Records excerpted from a collection:
_____
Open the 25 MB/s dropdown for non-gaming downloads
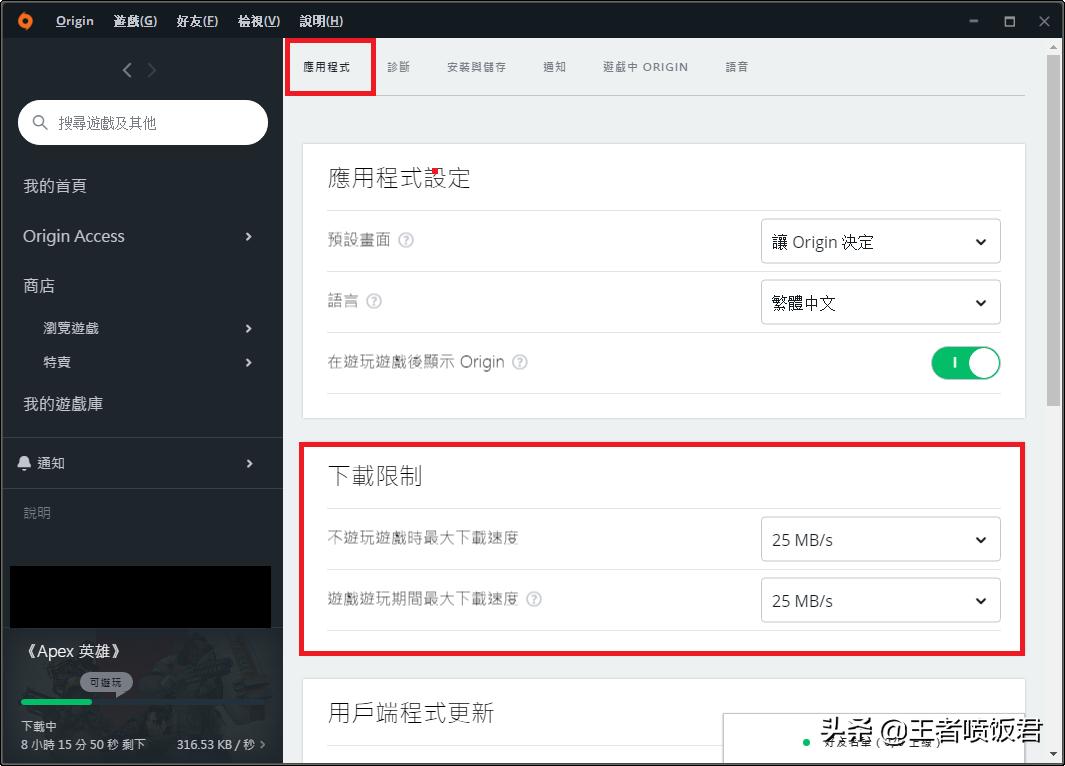Screen dimensions: 1065x766 click(x=879, y=539)
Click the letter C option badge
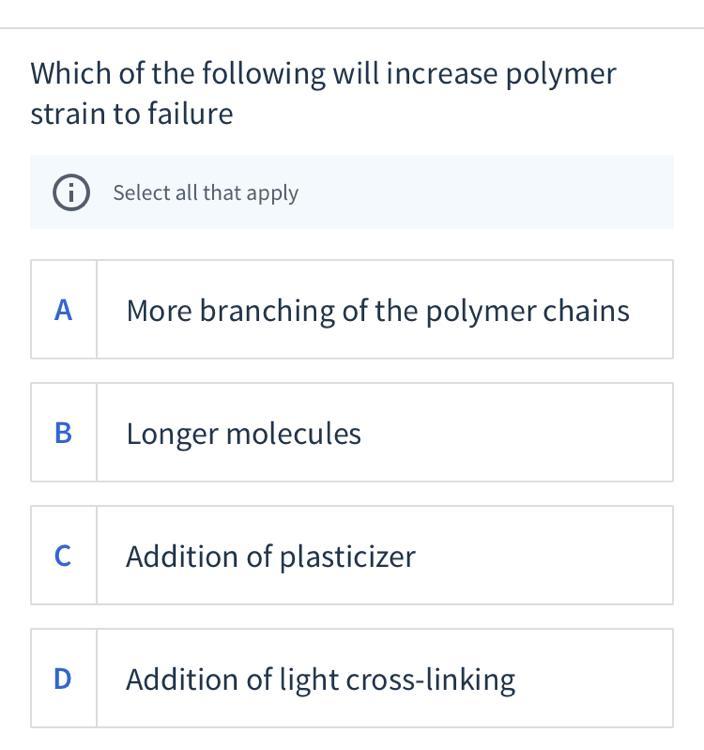The image size is (704, 750). [63, 556]
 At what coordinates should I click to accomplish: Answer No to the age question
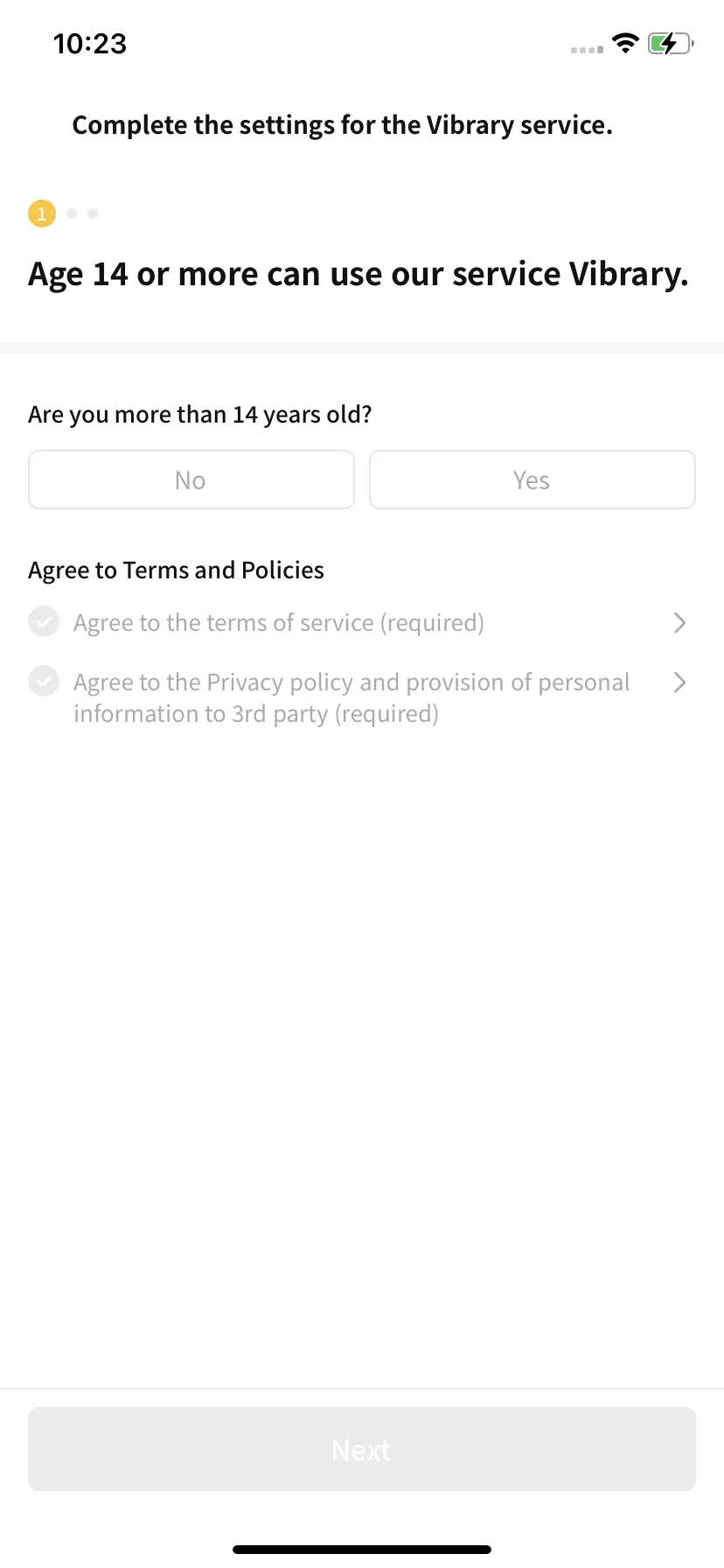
_____
Exercise: Please output the lines of the records above from the one with "Click the letter C option badge" through the last, exactly as they appear and with both ends included; skip any pictures and add nothing.

Solution to this exercise:
Click the letter C option badge
The image size is (704, 750). [63, 556]
 At what coordinates should I click to accomplish: Answer No to the age question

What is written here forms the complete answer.